Kajillionaire tells the story of one of the most heartbreaking characters you’ll ever meet. Her name is Old Dolio. It’s subtextually relevant that “dolio” is Spanish for “it hurt,” but that’s not why her parents named her that. The reason, which won’t be revealed here, adds another layer of heartbreak. However, her name is just as odd as her relationship with her anti-establishment parents; Old Dolio isn’t old, she’s twenty-six, and her parents are grifters supporting themselves with petty scams. To them, Old Dolio is less a daughter and more a third accomplice.
Together, they rent an office space they’ve turned into their residence. Their landlord owns the business next door – Bubbles, Incorporated. As the name implies, he manufactures bubbles. In an early scene he can be heard chastising workers preparing bubbles for shipping. “The little ones are popping. Pop, pop, pop… just stop, OK?” Beneath the whimsy is one of Kajillionaire’s essential themes – popping bubbles. Figuratively speaking, Old Dolio has many bubbles. Most were formed by her eccentric, non-conforming parents conceived out of neurotic fears and the desire for safety. But they also insulate her from intimacy and true happiness. Old Dolio’s bubbles are long overdue to pop, they just need a little help.

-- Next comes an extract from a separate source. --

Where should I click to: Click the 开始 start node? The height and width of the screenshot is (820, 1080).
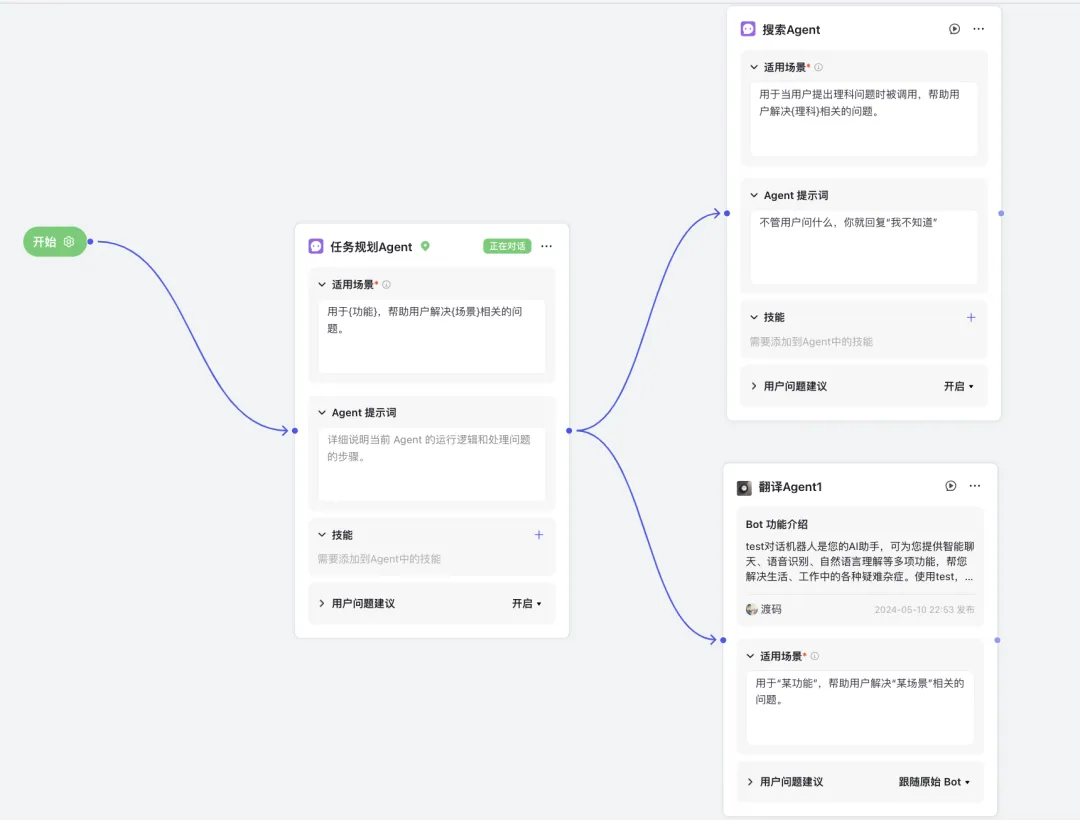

When faced with eviction from their makeshift home, Old Dolio hatches a plan to bamboozle three months worth of back rent. Hiding behind her long, blonde hair, with bad posture shaped by years of low self-esteem, Old Dolio goes through the motions of their latest swindle while her father encounters a vivacious young woman named Melanie. Melanie, perhaps looking to pop a bubble or two of her own, ingratiates herself to the trio, suggesting they work some scams together. After her father refers to Melanie as “Hon,” Old Dolio, who usually expresses herself in a flat affectation suggesting mild autism, gasps out loud, “You’ve never called me that!” Melanie immediately tries to assuage Old Dolio’s hurt feelings, paving the way for a touchingly awkward emotional connection. Pop. Pop. Pop.
It’s hard to describe the subtle alchemy of a Miranda July film. It’s as if she’s taken the quirk of Wes Anderson, the absurdity of Charlie Kaufman, and the sensuality of Jane Campion and molds it into something new with her distinctive fingerprints all over it. The talented cast of Kajillionaire does a terrific job of supporting her unique vision. Evan Rachel Wood is fantastic and nearly unrecognizable as Old Dolio, as is the great Debra Winger as her mother. Richard Jenkins, playing the father, hits an emotional crescendo he’s rarely given the opportunity to achieve. But the MVP award goes to Gina Rodriguez as Melanie. Her endearing, winsome demeanor injects new life into the narrative precisely when needed. Miranda July’s talent as a storyteller lies in her ability to walk the fine line between pathos and fanciful comedy, and Kajillionaire is arguably her strongest work yet.